Respect my authority

Update : 02 Dec 2015, 06:25 PM

The people have demanded blood, and our entertainers have been all too eager to deliver. Like pagan worshippers, the children of war lined the streets in jubilation as two of the greatest monsters in our tiny little nation’s history were hung by the neck, left to choke on the very air that had kept them alive throughout their sordid, pitiful lives. Lives which saw them commit one war crime after another … like addicts who just can’t seem to keep their noses clean. Justice had been served, but, as the old cliche goes, at what cost?

Pardon me, a bit of the old ultra-violence always brings out the tired old poet in me, I promise not to be as trite throughout the rest of this thing.

So yeah, two more war criminals were executed quite recently, “only blood can redeem blood” and all that jazz. And as much as myself and my ilk would bemoan the prevalence of capital punishment still being a thing in any part of the world, I personally am not so naive as to think that the status quo may change if enough navel-gazing commentary were made protesting the savagery of “people getting killed by other people.”

It’s a new, more civilsed world after all, and it is therefore natural that some might raise a brow or two at the decidedly un-new and un-civil prospect of an entire country getting behind what basically equates to state-mandated murder.
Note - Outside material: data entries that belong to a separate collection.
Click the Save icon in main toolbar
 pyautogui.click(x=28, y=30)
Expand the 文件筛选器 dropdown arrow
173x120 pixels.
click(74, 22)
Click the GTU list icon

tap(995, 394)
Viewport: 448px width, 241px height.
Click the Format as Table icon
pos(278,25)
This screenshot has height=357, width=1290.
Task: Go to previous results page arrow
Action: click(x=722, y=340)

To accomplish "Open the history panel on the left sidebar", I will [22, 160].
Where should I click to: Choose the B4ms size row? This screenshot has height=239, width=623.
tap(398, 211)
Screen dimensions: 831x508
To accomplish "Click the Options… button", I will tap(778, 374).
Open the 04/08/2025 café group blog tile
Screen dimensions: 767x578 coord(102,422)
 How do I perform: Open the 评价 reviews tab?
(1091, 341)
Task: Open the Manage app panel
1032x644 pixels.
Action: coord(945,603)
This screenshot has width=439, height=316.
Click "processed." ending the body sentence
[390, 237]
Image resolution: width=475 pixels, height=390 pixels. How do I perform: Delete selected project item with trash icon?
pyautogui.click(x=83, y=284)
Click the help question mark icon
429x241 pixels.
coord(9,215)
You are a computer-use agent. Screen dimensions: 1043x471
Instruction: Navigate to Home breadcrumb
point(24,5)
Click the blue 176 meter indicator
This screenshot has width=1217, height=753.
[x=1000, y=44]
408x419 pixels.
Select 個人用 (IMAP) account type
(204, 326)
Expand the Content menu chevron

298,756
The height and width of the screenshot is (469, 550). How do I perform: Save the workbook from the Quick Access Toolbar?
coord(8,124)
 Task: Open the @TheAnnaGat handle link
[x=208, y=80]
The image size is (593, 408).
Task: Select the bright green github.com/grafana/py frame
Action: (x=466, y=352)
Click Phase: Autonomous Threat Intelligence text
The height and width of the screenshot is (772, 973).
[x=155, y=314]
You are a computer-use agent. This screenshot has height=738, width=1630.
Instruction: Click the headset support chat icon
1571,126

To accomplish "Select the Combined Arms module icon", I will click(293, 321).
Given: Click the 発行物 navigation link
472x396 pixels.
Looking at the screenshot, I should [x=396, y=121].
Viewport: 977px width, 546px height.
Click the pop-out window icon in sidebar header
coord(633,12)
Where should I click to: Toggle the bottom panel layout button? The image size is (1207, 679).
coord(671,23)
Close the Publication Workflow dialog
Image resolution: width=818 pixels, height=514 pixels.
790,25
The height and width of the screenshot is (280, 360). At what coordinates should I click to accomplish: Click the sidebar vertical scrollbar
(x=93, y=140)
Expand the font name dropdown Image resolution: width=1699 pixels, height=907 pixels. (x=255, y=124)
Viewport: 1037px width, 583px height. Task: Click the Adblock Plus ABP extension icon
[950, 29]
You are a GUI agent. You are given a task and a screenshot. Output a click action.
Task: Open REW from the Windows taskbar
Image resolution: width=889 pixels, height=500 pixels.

And that’s exactly what happened. With each passing execution, criticism starts to pour in from every which way -- the US, the EU, the UN, many other such intimidating-sounding abbreviations, and of course that bastion of terrorism, the very arbiters of injustice and all things naughty … Pakistan.

And exactly how did our nation respond to these reactions? Basically saying, “screw you guys, I’m going home … ” That’s right, Bangladesh is now officially Eric Cartman from the television show South Park.

But wait! Upon sitting down to actually write this, I felt that the comparisons ended right there, with us throwing around a “whateva, I do what I want” here and a “respect my authoritah!” there, like the spoiled child Eric is, but I ended up drawing an even more troubling thread: We’re not just Eric Cartman, we are post-season five Eric Cartman!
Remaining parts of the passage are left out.